Daily Cannes! Caught By the Tides de Jia Zhang-Ke, la fresque chinoise d’un amour. Chef d’oeuvre– Compétition Officielle

Le cinéaste chinois Jia Zhang-Ke (Les Eternels) signe avec Caught By the Tides un émouvant drame sur une histoire d’amour, prétexte à un retour d’une vingtaine d’années sur la Chine et son évolution. Dans un travail monumental de montage et de scénarisation du récit le cinéaste dresse un portrait désenchanté de 20 ans de développement économique de la Chine en rapport avec son cinéma. Le cinéaste s’intéresse aux mutations économiques du pays à travers l’humain. Film totalement bouleversant et inédit, Caught By the Tides est en lice pour la Palme d’or, en Compétition Officielle au 77ème Festival de Cannes.

Chine début des années 2000. Qiaoqiao (Zhao Tao) et Bin (Zhubin) vivent une histoire d’amour passionnée mais fragile. Quand Bin disparait pour tenter sa chance dans une autre province, Qiaoqiao décide de partir à sa recherche. En suivant le destin amoureux de son héroïne de toujours, Jia Zhang-ke nous livre une épopée filmique inédite qui traverse tous ses films et 21 ans d’histoire d’un pays en pleine mutation. Suivre son héroine fétiche, l’actrice Zhao Tao (qui restera muette ici), sera l’occasion pour le cinéaste de dresser un portrait de la femme chinoise dans la Chine profonde. La femme qui chante des chansons d’amour, se fait menacer par des hommes en moto dans la rue mais forte, parvient à se défendre avec un taser.

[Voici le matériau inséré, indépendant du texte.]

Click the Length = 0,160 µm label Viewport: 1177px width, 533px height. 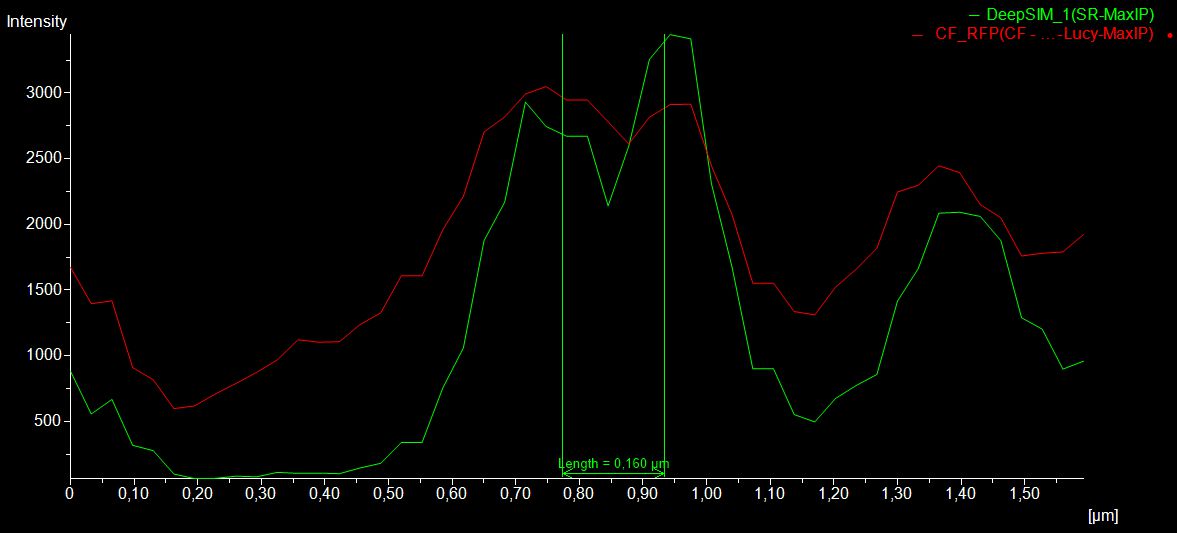pyautogui.click(x=613, y=464)
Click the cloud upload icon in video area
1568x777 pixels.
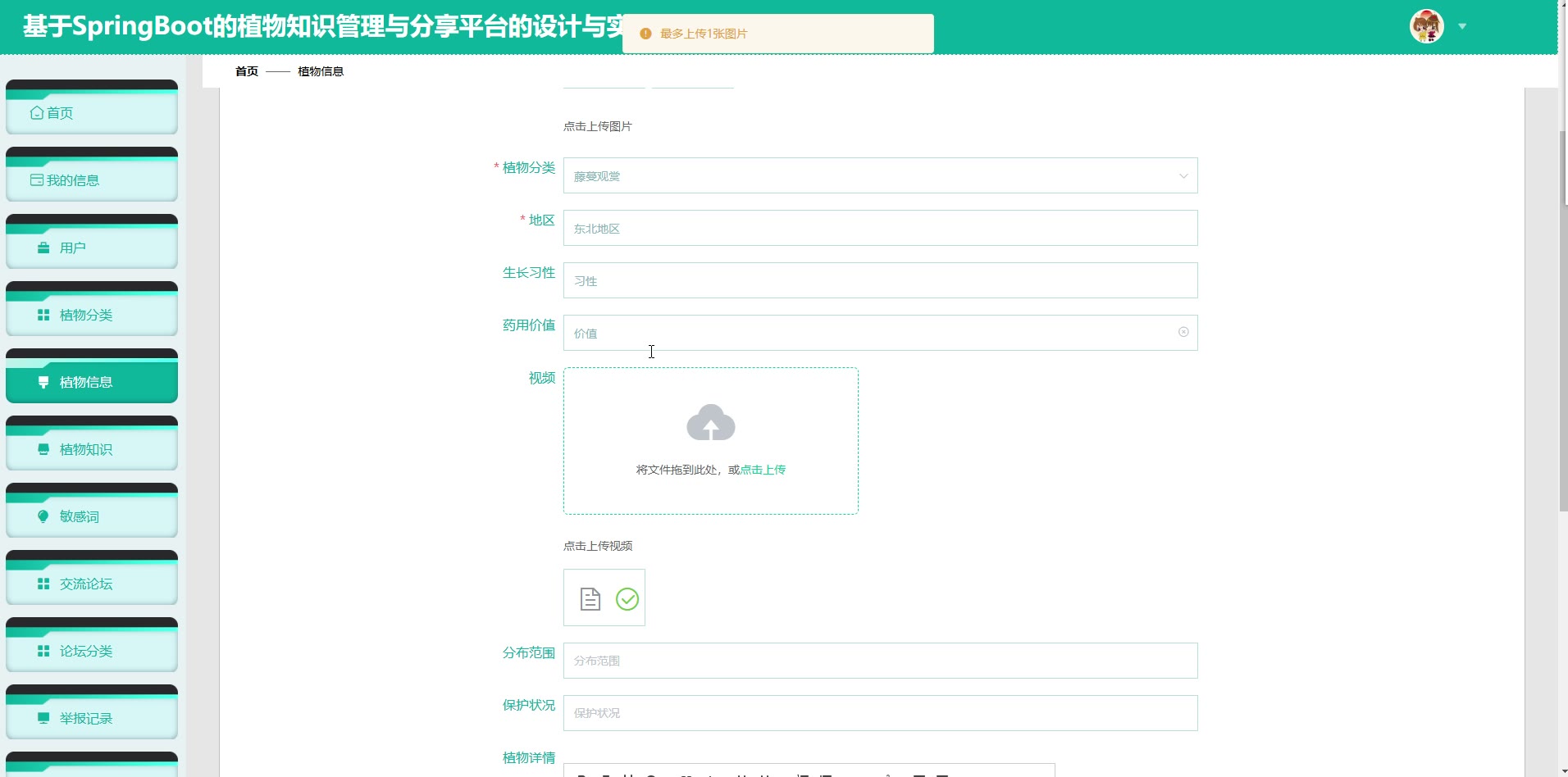coord(710,423)
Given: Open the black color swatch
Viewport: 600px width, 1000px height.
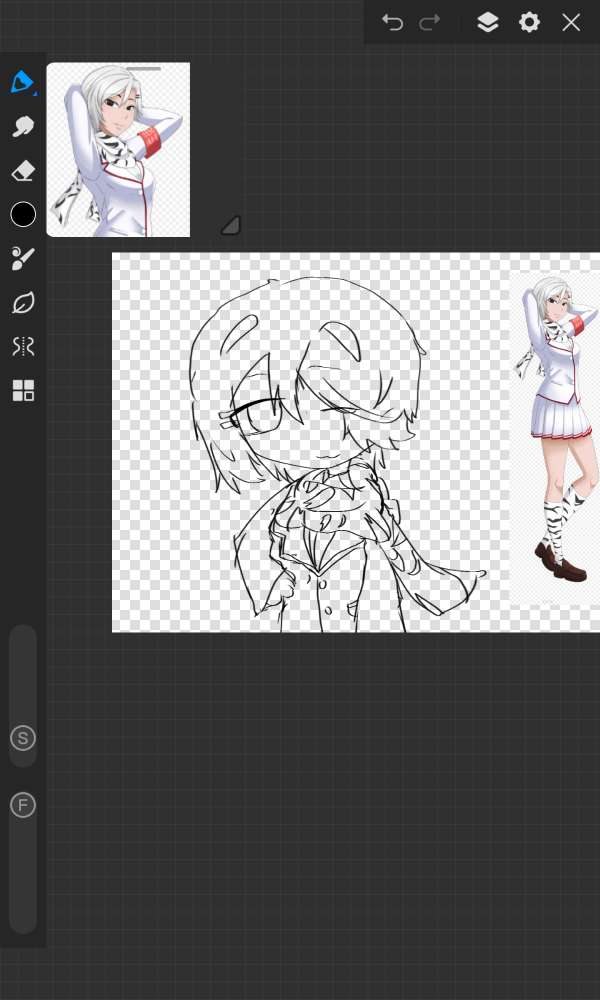Looking at the screenshot, I should [x=23, y=215].
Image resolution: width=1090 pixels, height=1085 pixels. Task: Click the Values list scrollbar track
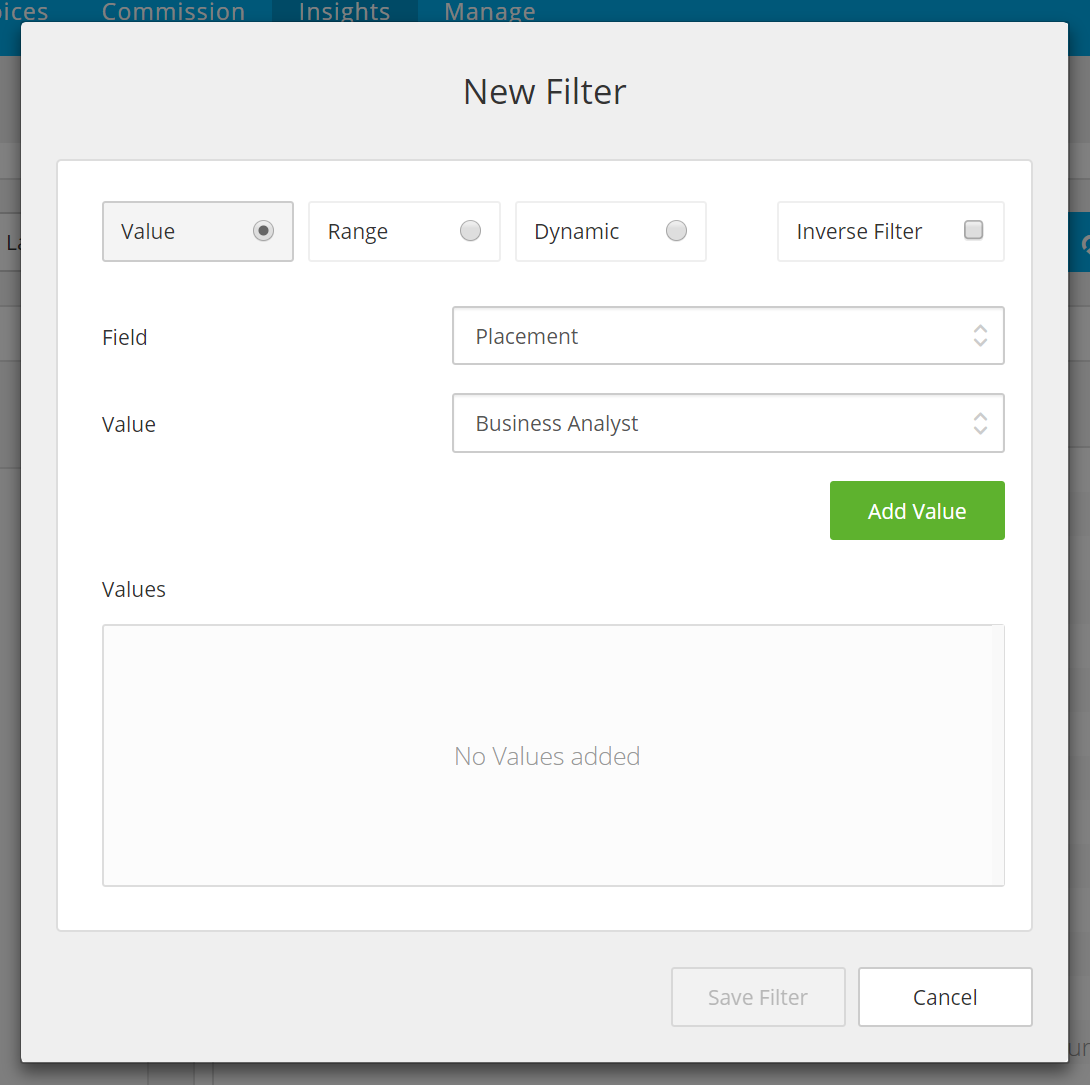pos(998,756)
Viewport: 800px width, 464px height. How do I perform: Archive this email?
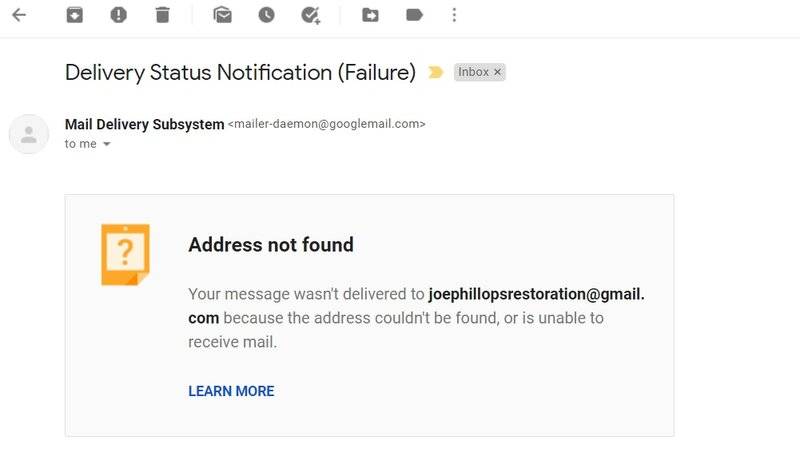74,15
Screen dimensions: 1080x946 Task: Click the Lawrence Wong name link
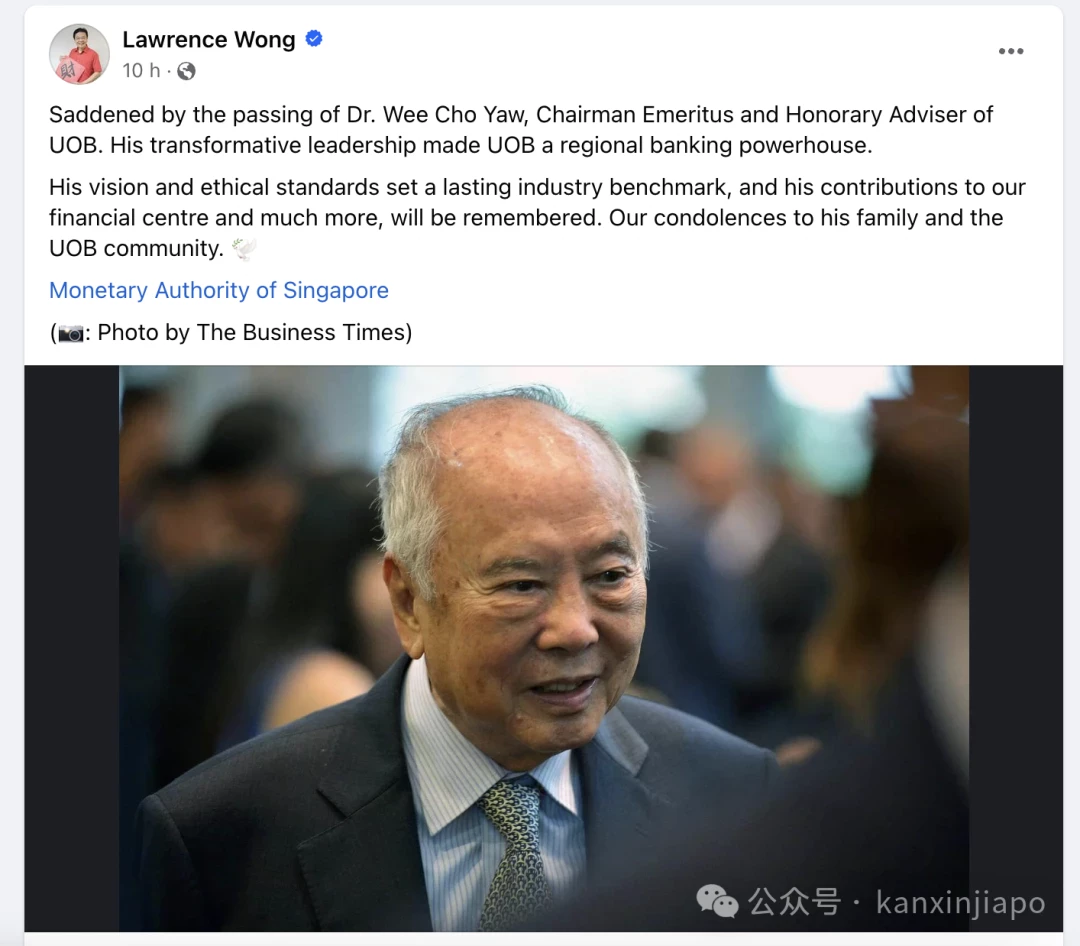click(x=209, y=40)
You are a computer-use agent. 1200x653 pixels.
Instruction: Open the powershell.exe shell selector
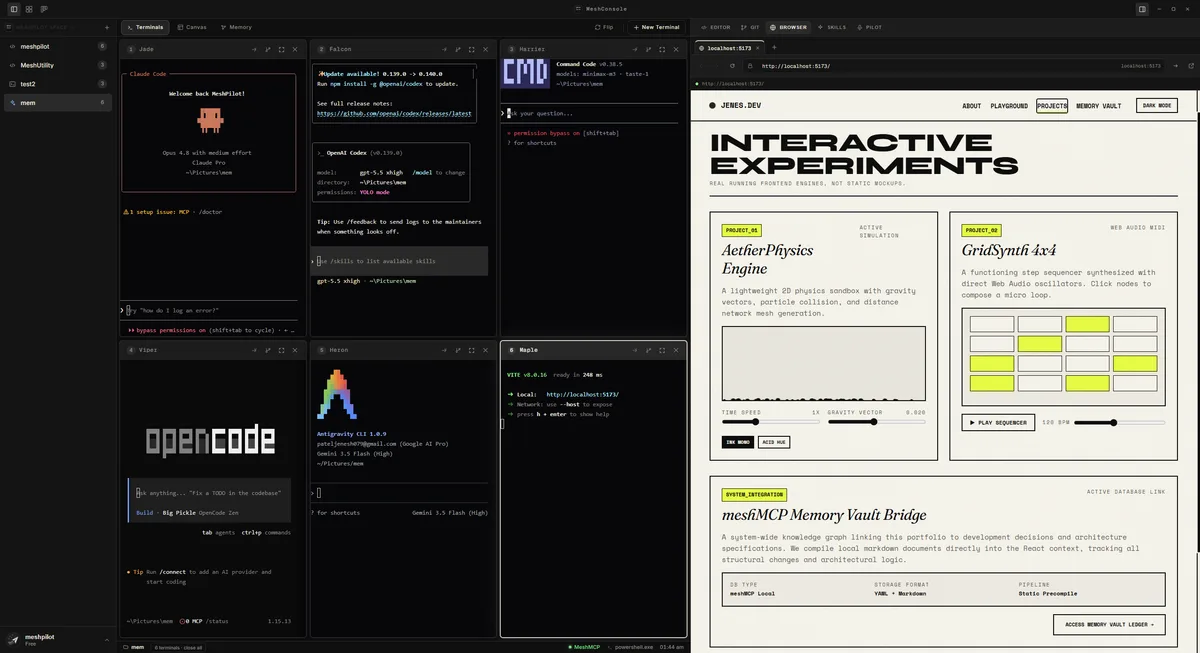click(630, 647)
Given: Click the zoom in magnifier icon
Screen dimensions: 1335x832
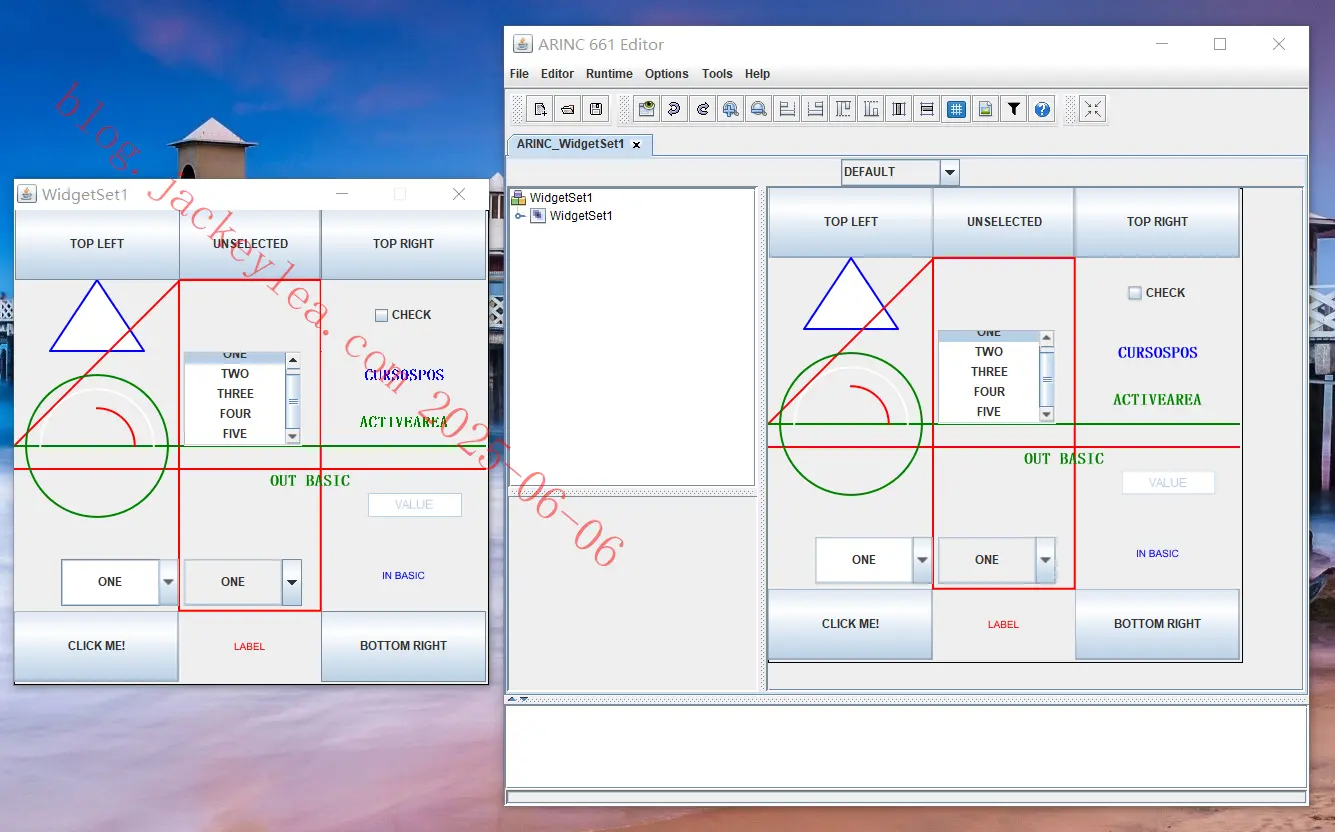Looking at the screenshot, I should point(730,109).
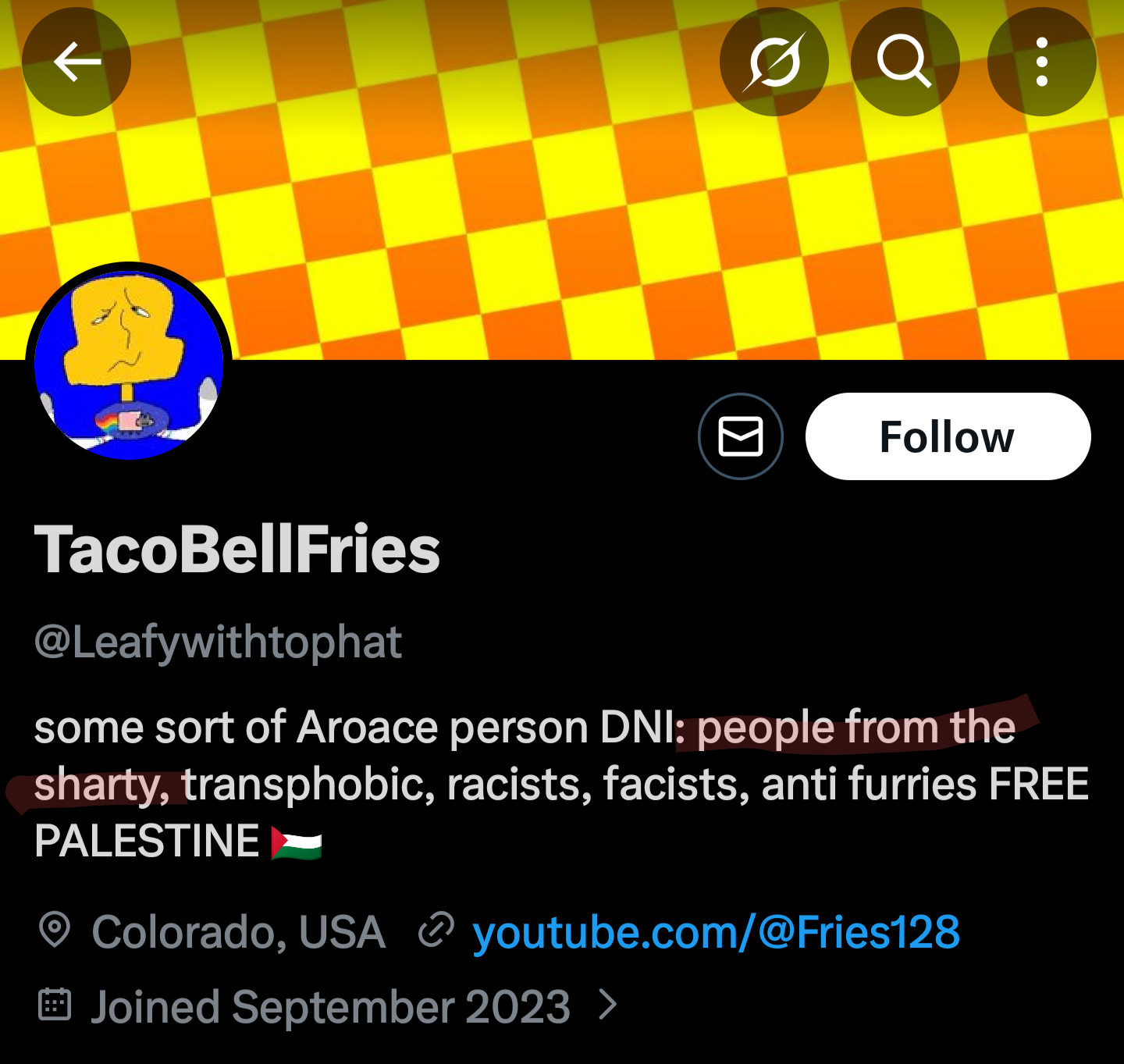Send a message via envelope icon
This screenshot has width=1124, height=1064.
(740, 436)
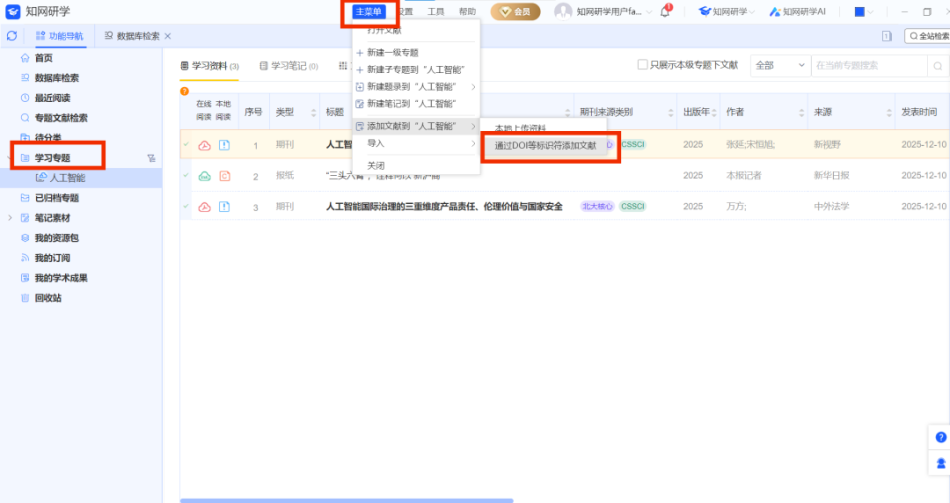Toggle the check mark on row 1
This screenshot has width=950, height=503.
(186, 145)
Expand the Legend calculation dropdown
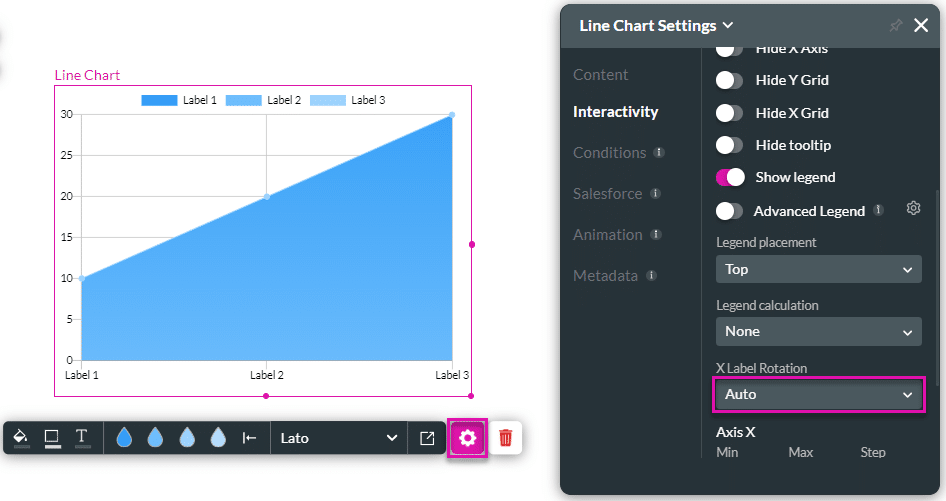 [818, 331]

Le travail de montage pour parvenir à dresser le portrait de la Chine en rapport avec son cinéma est titanesque. Le cinéastemonte des extraits de ses films pour décrire l’évolution de la Chine profonde. L’enrichissement à outrance des uns (les entrepreneurs mafieux) et l’appauvrissement des autres, les ouvriers, les mineurs du XXIème siècle qui subissent l’Histoire. Jia Zhang-Ke montre surtout les migrants dont les villes ont été détruites. Il livre le trauma des populations déplacées par les travaux pharaoniques, plus d’un million de déracinés pour établir le barrage des trois gorges. Il filme cette femme âgée qui manifeste une affiche autour du coup devant une fresque de sa ville, peut-être cette célèbre habitante qui a refusé pendant longtemps de déménager malgré les dédommagements de l’état. Les personnages de Jia Zhang-Ke sont des êtres en errance, des humains désincarnés et sans repères. En plus du trauma ils n’ont plus de passé car il a été effacé, les villes où ils vivaient ont été englouties pour le progrès. Le cinéaste nous montre toujours une société de consommation, des êtres en errance sans foyers, sans confort intellectuel ni physique.

D’un avenir plein de promesse de ce couple naissant en même temps que les promesses économiques du pays en renouvellement, Jia Zhang-Ke soulève l’échec, la déshumanisation extrême au profit des robots joyeux. L’innovation et la technologie favorisent les robots avec l’avantage « qu’ils n’éprouvent aucune tristesse ». Une nostagie profonde se dégage de ce film qui est un véritable chef d’oeuvre.